Viral Ad Network

Posts Tagged ‘marketing’

How can Social Media be a part of your Permission marketing? – Pt.2: ‘Changing friends to customers’

February 23rd, 2011 by Ally Stuart

Following on from “Making Friends”, this post gives some advice on changing those friends to customers…

So you have a following of people who have engaged with your brand and are happy to listen to what you are saying and enter conversation. The next step is to try and develop these relationships to sales. How to nudge your brands digital following (e.g. Facebook fans, Twitter followers) from friends to customers is currently the million dollar question in social media.

The best approach depends a lot on the sort of brand you are, and the purchase frequency of your customers. For example, for luxury brands, such as car firms, even committed customers may very rarely be in a position to actually buy your product. In this case, you can either try and increase the frequency of purchase or make sure you are front of mind when people are looking to buy.

- How can you increase purchase frequency?

Much like sending out an email newsletter, adding prompts to your Facebook page is one way of increasing purchase frequency. For example, Crooked Tongues (an online trainer store) will announce each new product that comes in, tempting their fans to increase their purchase frequency (trust me, my empty wallet proves this works!). They also do this on Twitter, mixing industry news with their own shop launches.

- How do you stay front of mind

A good way to stay front of mind is to keep creating interesting content for your fans. Try to not make all of your communication sales based – mix it up with entertainment like viral videos, alongside opinion and discussion on your industry. This will enable you to connect more with your followers as it shows more of a passion for your industry and not just for your sales.

There are also other ways of bridging the gap between Friendship and purchase, for example Easyjet now let you buy flights straight from their Facebook page (http://www.facebook.com/#!/easyJet), cutting down the number of steps between Facebook (a space for friendship) and point of sale.

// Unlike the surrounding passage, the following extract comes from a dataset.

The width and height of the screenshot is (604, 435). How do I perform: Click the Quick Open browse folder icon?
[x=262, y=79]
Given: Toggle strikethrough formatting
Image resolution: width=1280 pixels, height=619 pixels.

A good rule is, make it as easy as you can for your friends to become your customers – keep them entertained so they remain your friends, then make it easy to purchase your product/service and easy to justify that purchase.

How can Social Media be a part of your Permission marketing? – Pt.1: ‘Making friends’

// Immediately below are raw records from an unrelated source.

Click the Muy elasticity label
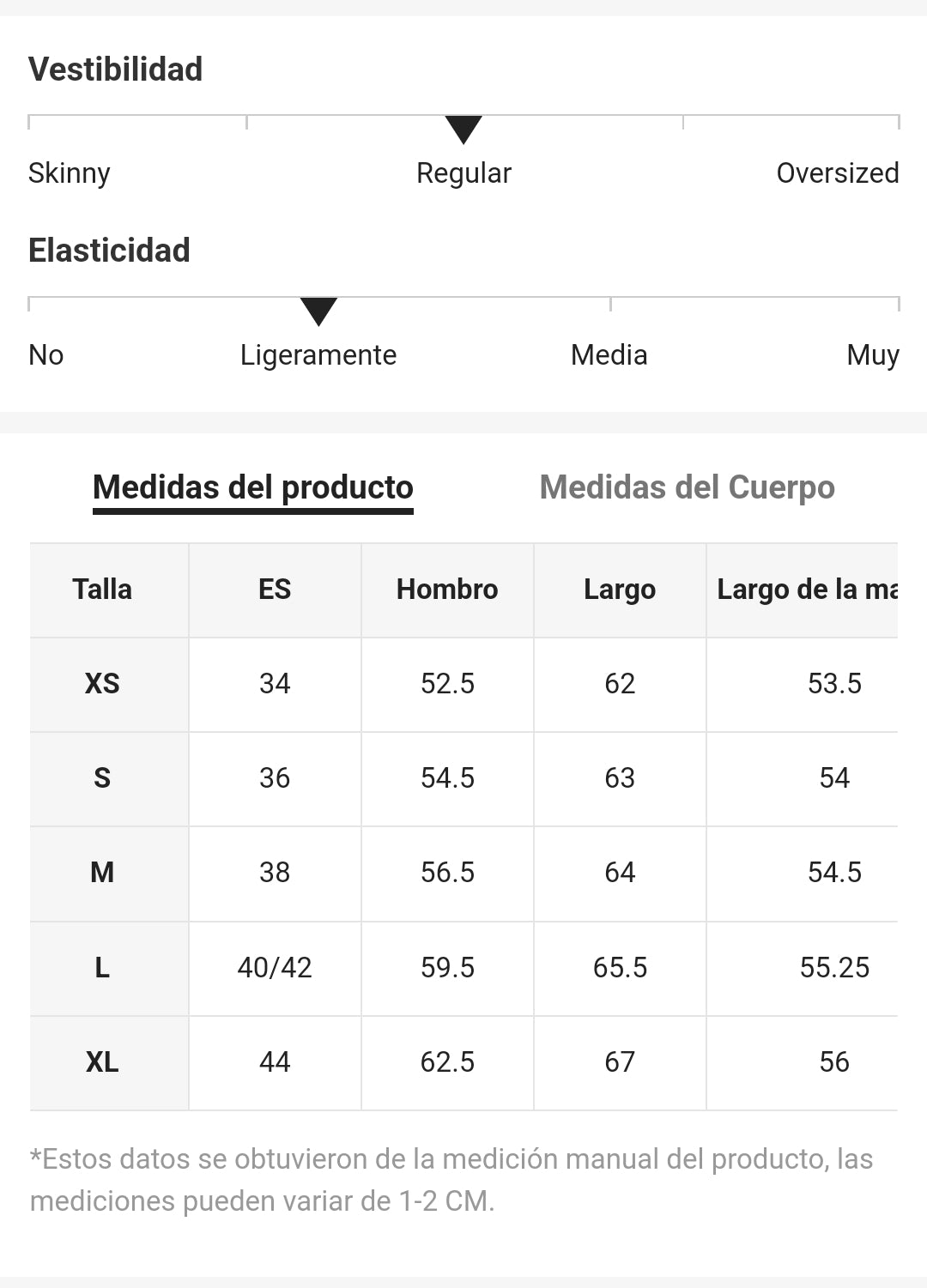Screen dimensions: 927x1288 coord(872,355)

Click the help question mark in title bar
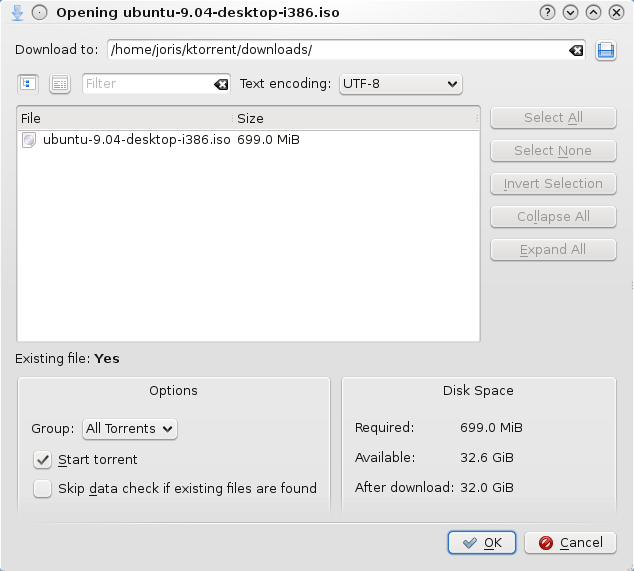547,12
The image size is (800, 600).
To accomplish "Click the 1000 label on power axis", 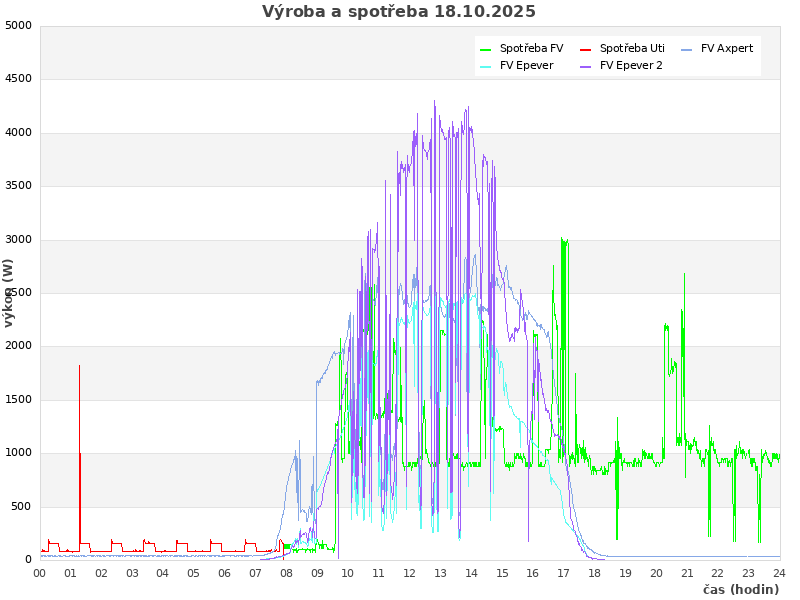I will 19,453.
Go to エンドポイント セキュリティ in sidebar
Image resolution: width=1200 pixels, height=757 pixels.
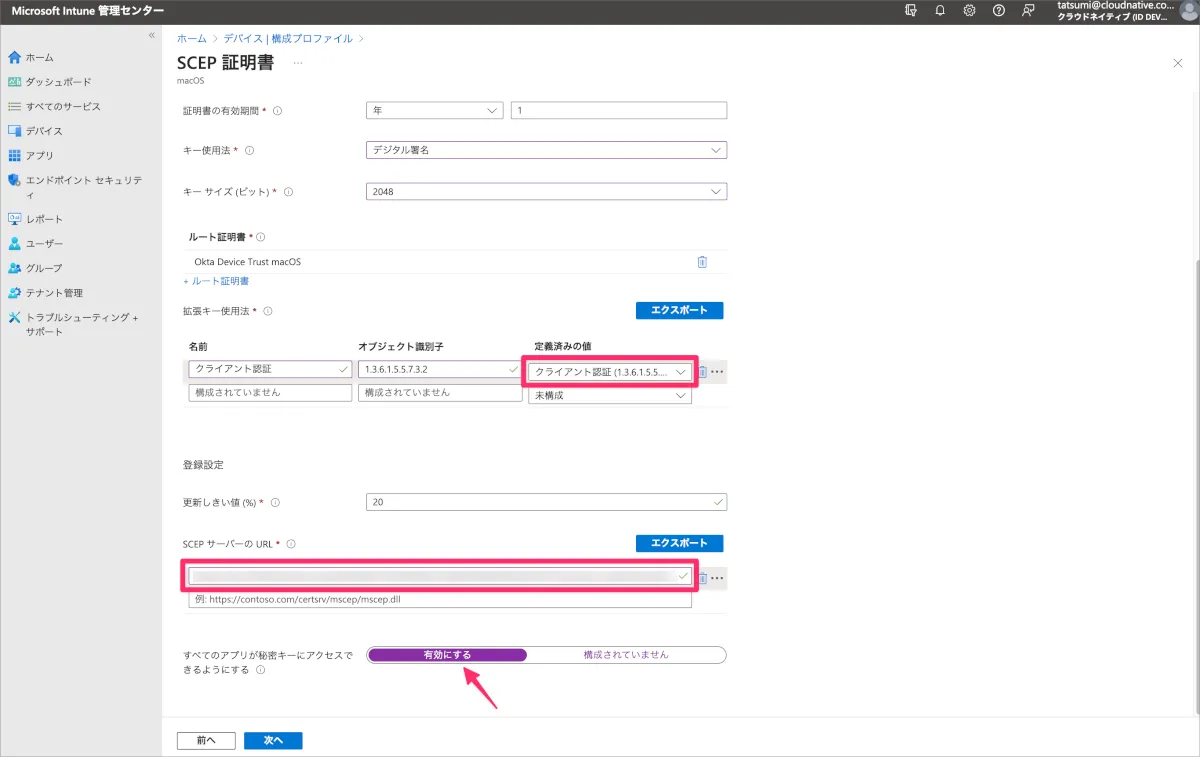[x=84, y=180]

February 9th, 2011 by Ally Stuart

Using social media as a channel for your marketing is almost a given for most brands now; video advertising on Youtube, customer service via Twitter, branded Facebook pages, etc.

I’d like to show how social media can complement Seth Godin’s Permission Marketing strategy. I’ll break it into the same four stages of:

  1. Making friends
  2. Changing your friends to customers
  3. Maintaining customers
  4. Changing customers to brand ambassadors
3681146474 7c4b1c5dd6 How can Social Media be a part of your Permission marketing?   Pt.1: Making friends

image by TracerBullet999 on Flickr

Part 1 – Making Friends

At the Viral Ad Network, we often find ourselves helping brands try to make friends. Making friends can be quite literal and measurable (i.e. adding to a brand’s Twitter / Facebook following) or can be a more abstract objective to develop a willingness in someone to engage with a brand’s content and conversation.

Much like in real (offline) life you need a reason to engage with people you don’t know. But first you need to decide who you are trying to reach?

You should research and determine what groups and niches are valuable to your brand. Where do you want to interact with them? Do they have any awareness or preconceptions that you need to consider? You can monitor the buzz around your brand using online tools.

Next, you must consider what is it that you want from this group?

You are (at this stage) just trying to make friends with your target audience, however you must think about your long term relationship. How do you intend to change these new friends to customers? What sort of voice is your brand going to use with these friends? There’s no use in approaching people on a comical, lighthearted level, only to ditch that as soon as you have their attention and ‘friendship’.

So, what does your marketing offer them?

You need to have a reason for people to listen or participate in your social marketing campaign. Your brilliantly shot and well edited infomercial may sum up your brand perfectly but if people don’t want to seek out this info, it will not be of interest to them. For them to engage with you there needs to be some benefit to them for listening. This can be in many forms:

- You can entertain them (for example, creating a viral video) ;
- You can solve a problem they have (for example the excellent myskystatus.com); or,
- You can offer them something of value (like Groupon).